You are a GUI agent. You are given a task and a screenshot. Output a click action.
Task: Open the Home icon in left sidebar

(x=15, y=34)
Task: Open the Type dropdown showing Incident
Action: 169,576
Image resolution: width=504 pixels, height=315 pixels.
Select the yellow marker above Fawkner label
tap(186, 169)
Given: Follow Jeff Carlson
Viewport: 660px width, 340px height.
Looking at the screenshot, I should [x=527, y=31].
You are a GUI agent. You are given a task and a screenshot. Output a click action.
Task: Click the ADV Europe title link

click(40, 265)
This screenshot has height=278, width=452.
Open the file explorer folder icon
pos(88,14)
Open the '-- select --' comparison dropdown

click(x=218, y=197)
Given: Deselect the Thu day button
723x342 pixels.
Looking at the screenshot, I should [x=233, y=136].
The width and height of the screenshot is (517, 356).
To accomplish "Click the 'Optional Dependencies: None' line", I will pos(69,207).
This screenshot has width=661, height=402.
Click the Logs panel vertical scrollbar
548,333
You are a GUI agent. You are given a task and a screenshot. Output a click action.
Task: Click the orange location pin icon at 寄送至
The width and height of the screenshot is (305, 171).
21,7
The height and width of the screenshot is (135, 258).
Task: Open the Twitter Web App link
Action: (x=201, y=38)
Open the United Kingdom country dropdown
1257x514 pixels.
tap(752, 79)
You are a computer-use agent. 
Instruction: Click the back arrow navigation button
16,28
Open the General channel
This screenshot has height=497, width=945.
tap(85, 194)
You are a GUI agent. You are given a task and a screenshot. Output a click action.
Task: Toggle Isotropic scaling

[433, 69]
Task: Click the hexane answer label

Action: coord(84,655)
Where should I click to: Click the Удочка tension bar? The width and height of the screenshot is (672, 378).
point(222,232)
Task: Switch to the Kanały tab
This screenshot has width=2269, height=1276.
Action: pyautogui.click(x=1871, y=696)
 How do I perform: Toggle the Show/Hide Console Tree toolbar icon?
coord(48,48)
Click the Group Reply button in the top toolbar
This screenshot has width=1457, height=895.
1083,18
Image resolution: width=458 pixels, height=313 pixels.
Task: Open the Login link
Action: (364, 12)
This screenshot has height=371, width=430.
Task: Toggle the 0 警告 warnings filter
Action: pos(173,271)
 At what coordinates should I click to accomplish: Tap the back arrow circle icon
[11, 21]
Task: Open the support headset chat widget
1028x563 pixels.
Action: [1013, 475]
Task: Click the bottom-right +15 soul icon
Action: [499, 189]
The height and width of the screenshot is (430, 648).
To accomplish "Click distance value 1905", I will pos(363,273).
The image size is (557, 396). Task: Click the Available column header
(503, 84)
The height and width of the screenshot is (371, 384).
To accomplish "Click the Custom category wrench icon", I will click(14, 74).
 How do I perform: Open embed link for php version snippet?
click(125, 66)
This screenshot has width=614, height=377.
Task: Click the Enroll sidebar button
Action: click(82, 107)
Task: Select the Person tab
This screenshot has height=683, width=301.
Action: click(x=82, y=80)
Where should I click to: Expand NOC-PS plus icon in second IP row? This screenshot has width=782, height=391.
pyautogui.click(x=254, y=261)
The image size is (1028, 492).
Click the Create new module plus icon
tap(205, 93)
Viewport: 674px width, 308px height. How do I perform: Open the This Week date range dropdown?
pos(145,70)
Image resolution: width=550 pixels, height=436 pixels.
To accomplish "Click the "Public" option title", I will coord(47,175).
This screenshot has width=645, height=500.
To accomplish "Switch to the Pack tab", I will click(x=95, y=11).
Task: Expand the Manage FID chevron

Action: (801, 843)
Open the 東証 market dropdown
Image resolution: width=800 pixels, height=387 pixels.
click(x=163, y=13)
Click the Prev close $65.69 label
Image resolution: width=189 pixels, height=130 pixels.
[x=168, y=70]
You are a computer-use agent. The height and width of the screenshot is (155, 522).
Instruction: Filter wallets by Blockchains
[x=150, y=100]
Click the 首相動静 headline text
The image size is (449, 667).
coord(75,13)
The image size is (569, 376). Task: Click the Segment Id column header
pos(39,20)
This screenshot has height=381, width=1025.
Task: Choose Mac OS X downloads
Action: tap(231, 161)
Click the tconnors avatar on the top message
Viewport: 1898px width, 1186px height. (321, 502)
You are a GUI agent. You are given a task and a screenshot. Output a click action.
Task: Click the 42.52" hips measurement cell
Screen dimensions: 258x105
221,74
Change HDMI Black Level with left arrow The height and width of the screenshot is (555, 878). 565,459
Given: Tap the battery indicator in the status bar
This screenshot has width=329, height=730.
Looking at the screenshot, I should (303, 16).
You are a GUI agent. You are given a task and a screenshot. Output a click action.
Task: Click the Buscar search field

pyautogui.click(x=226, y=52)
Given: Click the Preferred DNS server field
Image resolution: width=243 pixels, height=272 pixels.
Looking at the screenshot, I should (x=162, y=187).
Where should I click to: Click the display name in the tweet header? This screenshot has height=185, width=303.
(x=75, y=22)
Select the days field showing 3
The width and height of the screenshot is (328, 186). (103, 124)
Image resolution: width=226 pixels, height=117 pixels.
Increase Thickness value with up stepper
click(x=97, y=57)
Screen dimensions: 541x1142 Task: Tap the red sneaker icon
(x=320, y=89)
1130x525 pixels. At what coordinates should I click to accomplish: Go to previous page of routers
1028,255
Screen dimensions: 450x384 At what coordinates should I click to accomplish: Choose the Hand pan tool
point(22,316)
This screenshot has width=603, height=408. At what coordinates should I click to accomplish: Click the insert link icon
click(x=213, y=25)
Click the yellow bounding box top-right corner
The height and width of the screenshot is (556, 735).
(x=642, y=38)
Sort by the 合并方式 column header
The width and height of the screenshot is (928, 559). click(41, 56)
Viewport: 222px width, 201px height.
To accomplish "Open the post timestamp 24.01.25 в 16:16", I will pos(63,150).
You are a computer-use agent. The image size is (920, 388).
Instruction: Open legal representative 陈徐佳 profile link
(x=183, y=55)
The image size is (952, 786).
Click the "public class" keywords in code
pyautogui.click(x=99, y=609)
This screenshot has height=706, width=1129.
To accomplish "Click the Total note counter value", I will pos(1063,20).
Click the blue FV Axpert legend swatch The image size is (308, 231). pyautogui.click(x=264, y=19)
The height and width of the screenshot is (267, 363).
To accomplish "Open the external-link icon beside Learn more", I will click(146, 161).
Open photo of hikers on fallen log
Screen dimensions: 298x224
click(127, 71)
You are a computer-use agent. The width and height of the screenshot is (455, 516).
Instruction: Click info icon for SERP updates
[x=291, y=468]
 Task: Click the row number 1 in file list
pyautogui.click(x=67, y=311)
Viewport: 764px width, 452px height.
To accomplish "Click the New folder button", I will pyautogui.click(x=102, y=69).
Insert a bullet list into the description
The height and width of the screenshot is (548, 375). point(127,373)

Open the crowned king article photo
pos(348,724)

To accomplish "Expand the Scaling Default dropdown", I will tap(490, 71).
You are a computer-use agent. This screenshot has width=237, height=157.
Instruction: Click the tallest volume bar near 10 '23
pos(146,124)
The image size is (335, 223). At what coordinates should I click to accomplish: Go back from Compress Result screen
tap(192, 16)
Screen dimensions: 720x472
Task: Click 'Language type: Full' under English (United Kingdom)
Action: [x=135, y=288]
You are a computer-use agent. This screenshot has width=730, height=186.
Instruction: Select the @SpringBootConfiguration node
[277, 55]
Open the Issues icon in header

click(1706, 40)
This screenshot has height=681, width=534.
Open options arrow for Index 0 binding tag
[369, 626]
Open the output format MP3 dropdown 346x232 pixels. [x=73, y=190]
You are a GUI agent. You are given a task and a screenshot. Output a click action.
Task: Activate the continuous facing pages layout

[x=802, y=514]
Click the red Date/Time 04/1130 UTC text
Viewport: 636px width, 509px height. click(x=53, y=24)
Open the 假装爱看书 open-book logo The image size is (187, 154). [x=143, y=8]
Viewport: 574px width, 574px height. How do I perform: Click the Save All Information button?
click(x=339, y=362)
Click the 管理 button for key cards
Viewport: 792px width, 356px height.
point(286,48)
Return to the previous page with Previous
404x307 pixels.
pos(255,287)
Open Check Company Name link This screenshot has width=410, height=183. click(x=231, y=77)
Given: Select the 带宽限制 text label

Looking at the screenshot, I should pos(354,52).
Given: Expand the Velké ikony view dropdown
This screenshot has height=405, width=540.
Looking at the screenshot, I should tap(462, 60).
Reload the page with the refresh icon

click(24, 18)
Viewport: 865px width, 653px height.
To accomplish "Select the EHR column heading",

+++++

# What is needed
Show all lines from the entries that hold "computer".

# Answer space
You are a computer-use agent. 
You are a computer-use agent. The height and width of the screenshot is (155, 522).
You are a computer-use agent. The image size is (920, 388).
You are a computer-use agent. The width and height of the screenshot is (455, 516).
You are a computer-use agent. This screenshot has width=237, height=157.
You are a computer-use agent. This screenshot has width=730, height=186.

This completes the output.